• **ASSIGNMENT**
The answer must be every line of the records below that holds the word "request".

[Collected data]
BEGIN
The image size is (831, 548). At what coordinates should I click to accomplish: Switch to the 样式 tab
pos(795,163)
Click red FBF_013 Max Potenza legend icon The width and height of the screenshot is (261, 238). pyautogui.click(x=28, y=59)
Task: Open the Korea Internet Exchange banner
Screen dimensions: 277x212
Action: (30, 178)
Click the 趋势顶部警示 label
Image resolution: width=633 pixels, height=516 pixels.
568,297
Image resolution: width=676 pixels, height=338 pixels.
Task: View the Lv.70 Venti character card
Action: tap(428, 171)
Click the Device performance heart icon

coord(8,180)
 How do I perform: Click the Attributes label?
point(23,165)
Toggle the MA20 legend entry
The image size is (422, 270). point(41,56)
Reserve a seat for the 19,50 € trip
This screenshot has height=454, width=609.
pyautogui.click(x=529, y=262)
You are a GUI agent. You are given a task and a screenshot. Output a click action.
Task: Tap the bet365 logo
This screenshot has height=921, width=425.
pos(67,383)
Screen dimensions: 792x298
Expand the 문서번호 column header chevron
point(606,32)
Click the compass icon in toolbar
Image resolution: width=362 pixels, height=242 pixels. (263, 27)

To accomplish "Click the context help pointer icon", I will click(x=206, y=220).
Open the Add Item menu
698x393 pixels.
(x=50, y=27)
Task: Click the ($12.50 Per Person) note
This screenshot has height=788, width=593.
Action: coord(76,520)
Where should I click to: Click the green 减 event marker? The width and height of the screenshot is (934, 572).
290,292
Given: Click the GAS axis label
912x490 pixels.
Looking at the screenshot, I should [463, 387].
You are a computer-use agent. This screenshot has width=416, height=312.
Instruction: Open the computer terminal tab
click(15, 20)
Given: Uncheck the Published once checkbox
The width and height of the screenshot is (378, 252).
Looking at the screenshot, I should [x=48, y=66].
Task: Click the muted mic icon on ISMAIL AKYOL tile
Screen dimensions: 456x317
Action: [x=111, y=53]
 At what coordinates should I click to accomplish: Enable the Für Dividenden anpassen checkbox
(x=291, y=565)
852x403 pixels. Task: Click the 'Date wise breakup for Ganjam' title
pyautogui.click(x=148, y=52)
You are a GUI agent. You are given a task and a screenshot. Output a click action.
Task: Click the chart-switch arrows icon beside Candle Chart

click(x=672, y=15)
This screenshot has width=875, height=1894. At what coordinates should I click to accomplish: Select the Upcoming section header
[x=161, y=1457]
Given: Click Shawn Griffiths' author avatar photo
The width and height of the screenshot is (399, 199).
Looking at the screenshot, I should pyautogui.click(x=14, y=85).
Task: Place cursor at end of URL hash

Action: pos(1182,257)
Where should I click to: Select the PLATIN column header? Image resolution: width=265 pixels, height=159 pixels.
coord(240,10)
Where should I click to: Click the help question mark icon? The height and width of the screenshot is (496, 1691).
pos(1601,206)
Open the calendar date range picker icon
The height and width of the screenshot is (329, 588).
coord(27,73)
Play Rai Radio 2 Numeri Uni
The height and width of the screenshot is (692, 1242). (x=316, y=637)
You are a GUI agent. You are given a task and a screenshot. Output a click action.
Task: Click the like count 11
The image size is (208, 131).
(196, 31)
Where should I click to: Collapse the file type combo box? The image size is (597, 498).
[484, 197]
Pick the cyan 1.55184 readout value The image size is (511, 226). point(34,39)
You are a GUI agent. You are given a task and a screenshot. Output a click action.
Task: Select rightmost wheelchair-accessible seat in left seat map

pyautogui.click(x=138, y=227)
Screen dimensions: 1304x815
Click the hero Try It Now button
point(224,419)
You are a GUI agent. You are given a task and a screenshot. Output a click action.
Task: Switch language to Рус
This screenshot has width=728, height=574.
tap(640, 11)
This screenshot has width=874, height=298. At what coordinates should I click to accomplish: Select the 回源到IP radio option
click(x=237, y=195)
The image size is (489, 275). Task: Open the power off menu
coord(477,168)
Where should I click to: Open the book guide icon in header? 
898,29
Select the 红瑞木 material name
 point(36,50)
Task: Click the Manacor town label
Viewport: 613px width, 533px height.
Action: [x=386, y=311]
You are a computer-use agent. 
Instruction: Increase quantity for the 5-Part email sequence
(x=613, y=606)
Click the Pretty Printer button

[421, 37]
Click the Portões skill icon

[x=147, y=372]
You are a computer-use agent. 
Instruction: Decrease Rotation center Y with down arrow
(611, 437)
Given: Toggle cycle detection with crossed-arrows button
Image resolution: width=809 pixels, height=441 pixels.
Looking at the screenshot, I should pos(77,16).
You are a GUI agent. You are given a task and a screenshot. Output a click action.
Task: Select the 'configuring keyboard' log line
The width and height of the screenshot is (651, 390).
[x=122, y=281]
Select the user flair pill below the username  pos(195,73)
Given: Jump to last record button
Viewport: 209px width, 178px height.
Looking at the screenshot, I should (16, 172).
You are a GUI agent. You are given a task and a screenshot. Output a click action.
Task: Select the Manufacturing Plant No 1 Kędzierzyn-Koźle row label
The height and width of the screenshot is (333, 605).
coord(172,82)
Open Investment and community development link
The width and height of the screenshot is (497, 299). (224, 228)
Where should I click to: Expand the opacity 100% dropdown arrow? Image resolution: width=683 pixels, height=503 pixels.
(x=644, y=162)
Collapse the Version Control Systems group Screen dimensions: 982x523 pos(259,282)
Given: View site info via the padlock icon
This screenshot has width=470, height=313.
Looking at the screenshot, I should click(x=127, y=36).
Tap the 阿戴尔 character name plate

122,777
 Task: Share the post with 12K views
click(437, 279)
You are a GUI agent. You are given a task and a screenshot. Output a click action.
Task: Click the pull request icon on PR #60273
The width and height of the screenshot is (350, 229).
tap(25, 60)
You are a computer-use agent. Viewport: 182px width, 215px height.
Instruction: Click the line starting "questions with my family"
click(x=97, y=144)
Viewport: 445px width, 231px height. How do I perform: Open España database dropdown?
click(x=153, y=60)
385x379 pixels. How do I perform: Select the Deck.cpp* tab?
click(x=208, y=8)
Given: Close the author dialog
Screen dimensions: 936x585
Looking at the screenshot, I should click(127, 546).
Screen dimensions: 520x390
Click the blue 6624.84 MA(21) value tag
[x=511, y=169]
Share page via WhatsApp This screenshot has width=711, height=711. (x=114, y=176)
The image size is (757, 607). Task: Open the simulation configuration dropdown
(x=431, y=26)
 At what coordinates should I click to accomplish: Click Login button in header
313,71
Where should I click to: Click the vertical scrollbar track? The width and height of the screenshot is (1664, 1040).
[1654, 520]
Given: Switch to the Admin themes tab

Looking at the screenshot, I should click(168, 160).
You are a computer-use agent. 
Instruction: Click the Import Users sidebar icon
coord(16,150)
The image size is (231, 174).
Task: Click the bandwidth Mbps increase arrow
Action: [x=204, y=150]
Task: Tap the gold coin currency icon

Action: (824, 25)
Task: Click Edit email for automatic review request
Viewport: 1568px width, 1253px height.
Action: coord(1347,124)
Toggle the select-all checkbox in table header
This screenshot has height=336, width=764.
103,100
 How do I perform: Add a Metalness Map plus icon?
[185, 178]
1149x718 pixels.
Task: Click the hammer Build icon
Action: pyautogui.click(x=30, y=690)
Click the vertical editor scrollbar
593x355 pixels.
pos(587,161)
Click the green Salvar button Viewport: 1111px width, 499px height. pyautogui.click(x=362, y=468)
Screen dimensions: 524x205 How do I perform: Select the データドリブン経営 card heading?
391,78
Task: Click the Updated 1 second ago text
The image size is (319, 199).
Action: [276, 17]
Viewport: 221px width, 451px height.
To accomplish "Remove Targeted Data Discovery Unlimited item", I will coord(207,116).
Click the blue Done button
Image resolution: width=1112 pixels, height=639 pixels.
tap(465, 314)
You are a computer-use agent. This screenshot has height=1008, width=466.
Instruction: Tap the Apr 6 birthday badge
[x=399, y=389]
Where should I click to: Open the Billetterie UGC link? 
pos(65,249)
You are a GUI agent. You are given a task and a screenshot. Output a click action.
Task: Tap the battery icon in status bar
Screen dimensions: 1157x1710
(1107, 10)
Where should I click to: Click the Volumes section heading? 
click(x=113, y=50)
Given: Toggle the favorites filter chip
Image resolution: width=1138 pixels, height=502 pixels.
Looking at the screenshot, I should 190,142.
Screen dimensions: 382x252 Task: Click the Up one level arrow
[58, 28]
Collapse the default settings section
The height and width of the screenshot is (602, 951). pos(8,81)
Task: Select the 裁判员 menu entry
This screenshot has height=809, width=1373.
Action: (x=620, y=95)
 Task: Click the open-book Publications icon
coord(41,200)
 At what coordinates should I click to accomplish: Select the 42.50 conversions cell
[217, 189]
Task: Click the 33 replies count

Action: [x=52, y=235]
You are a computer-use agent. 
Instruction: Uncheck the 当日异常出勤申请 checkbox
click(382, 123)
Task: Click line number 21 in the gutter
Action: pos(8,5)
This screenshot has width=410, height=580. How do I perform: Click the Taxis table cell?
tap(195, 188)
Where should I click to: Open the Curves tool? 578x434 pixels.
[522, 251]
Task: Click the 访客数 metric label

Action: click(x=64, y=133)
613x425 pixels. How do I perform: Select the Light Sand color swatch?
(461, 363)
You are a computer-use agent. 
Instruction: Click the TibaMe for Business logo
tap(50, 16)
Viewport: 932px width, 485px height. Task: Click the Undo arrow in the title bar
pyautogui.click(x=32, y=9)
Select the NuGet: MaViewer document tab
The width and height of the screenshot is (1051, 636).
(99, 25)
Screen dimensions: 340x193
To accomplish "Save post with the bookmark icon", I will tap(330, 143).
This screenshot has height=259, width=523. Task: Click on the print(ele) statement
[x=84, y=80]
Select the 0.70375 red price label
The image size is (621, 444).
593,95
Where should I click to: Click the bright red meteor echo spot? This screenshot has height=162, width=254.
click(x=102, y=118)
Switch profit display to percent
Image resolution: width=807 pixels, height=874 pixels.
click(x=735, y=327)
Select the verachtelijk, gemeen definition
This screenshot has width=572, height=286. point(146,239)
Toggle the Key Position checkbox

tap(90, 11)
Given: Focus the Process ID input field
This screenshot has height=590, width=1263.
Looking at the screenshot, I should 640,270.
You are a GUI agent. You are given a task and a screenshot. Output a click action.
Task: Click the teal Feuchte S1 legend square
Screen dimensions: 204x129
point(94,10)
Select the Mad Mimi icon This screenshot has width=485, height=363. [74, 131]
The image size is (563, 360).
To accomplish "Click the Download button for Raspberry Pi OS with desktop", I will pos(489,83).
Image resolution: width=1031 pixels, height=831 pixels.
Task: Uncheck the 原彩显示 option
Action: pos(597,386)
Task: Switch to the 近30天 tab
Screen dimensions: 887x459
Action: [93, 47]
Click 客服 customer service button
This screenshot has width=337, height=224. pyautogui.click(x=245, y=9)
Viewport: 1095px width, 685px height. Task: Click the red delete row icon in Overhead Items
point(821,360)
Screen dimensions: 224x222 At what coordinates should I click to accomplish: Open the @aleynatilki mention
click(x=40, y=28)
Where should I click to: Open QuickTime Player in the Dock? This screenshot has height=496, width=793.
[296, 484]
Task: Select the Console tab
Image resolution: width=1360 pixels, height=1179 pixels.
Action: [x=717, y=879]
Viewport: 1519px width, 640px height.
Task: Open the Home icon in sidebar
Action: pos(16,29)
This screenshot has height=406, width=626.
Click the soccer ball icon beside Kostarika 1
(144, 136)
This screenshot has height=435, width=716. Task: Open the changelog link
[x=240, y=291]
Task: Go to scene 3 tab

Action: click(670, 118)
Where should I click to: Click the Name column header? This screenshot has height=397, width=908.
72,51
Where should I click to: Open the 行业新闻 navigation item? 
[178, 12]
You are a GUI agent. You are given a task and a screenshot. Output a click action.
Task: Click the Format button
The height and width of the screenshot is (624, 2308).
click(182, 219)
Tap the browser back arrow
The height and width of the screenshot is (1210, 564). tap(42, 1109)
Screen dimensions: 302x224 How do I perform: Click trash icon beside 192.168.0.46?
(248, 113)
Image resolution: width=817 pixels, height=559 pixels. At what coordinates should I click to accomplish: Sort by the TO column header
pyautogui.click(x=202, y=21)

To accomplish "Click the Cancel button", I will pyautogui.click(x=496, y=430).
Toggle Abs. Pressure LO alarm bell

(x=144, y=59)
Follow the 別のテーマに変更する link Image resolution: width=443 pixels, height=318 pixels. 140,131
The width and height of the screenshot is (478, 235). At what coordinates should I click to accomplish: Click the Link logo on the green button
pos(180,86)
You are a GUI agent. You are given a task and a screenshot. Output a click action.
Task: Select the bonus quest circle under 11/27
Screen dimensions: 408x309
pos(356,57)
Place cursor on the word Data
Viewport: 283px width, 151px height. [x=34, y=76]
END
• **THE COMPLETED TASK**
Task: Click the pull request icon on PR #60273
Task: Click Edit email for automatic review request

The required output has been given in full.